» PROVIDED PASSAGE:
====

Index | Thread | Search

From:
Dave Voutila <dv@sisu.io>
Subject:
Re: Allow vmm guests to save/restore pkru via xsave region
To:
tech@openbsd.org
Cc:
mlarkin@openbsd.org, adrianali@fortix.com.ar
Date:
Wed, 20 Aug 2025 16:12:07 -0400

Download raw body.

Thread
Dave Voutila <dv@sisu.io> writes:

> Dave Voutila <dv@sisu.io> writes:
>
>> We're currently letting a guest see the PKU bit via cpuid(0x7, 0) but
>> then not exposing the XSAVE area bit for PKRU via cpuid(0xd, 0).
>>
>> This is fine for OpenBSD guests as we don't use XSAVE/XRSTOR to
>> save/load PKRU state on context switches given how we use PKU today for
>> x-only on Intel. (We explicitly use RDPKRU/WRPKRU.)
>>
>> Newer Linux guests see PKU support and then freak out when the support
>> for XSAVE doesn't exist. This puts them into a very "fun" state where
>> they don't panic but instead thrash about like a lunatic. It's sad,
>> really. See [1] for details.
>>
>> This diff exposes the cpuid bit for the PKRU xsave area if the host has
>> enabled PKU mode. It also adds handling to let the guest set the xcr0
>> bit to let XSAVE/XRSTOR work for the PKRU state.
>>
>> It does not change host PKU or XSAVE behavior.

====

» GIVEN TASK A: Copy the mailing list message about PKRU state in vmm guests word for word, in full.

====

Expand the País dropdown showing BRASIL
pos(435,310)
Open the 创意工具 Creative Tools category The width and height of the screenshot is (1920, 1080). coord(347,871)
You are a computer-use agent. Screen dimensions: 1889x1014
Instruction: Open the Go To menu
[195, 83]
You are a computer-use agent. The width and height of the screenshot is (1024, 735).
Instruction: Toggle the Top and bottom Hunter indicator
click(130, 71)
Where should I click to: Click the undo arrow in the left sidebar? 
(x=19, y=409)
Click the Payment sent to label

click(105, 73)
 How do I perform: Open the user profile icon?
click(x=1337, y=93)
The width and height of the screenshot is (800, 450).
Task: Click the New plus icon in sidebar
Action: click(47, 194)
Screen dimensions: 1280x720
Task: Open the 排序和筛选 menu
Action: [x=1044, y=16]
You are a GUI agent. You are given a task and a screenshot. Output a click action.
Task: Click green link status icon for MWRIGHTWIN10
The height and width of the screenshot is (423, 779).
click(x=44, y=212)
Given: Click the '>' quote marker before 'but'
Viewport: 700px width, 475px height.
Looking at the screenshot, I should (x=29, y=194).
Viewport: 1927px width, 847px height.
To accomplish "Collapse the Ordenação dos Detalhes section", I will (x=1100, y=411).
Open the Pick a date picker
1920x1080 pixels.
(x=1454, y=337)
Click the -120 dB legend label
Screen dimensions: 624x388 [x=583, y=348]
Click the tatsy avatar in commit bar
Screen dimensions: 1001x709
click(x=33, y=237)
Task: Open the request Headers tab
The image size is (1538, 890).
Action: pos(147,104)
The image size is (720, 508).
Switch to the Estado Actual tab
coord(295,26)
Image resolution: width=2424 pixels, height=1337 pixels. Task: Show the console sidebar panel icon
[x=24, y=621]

====

» GIVEN TASK B: Render the records from the line with "You are a computer-use agent. Screen" to the line with "click(130, 71)", inclusive, as a two-column CSV with the headers input and output. Give one row per record, with each field in double quotes and line breaks replaced by spaces.

» CORRECT ANSWER A:
Index | Thread | Search

From:
Dave Voutila <dv@sisu.io>
Subject:
Re: Allow vmm guests to save/restore pkru via xsave region
To:
tech@openbsd.org
Cc:
mlarkin@openbsd.org, adrianali@fortix.com.ar
Date:
Wed, 20 Aug 2025 16:12:07 -0400

Download raw body.

Thread
Dave Voutila <dv@sisu.io> writes:

> Dave Voutila <dv@sisu.io> writes:
>
>> We're currently letting a guest see the PKU bit via cpuid(0x7, 0) but
>> then not exposing the XSAVE area bit for PKRU via cpuid(0xd, 0).
>>
>> This is fine for OpenBSD guests as we don't use XSAVE/XRSTOR to
>> save/load PKRU state on context switches given how we use PKU today for
>> x-only on Intel. (We explicitly use RDPKRU/WRPKRU.)
>>
>> Newer Linux guests see PKU support and then freak out when the support
>> for XSAVE doesn't exist. This puts them into a very "fun" state where
>> they don't panic but instead thrash about like a lunatic. It's sad,
>> really. See [1] for details.
>>
>> This diff exposes the cpuid bit for the PKRU xsave area if the host has
>> enabled PKU mode. It also adds handling to let the guest set the xcr0
>> bit to let XSAVE/XRSTOR work for the PKRU state.
>>
>> It does not change host PKU or XSAVE behavior.

» CORRECT ANSWER B:
input,output
"You are a computer-use agent. Screen dimensions: 1889x1014 Instruction: Open the Go To menu","[195, 83]"
"You are a computer-use agent. The width and height of the screenshot is (1024, 735). Instruction: Toggle the Top and bottom Hunter indicator","click(130, 71)"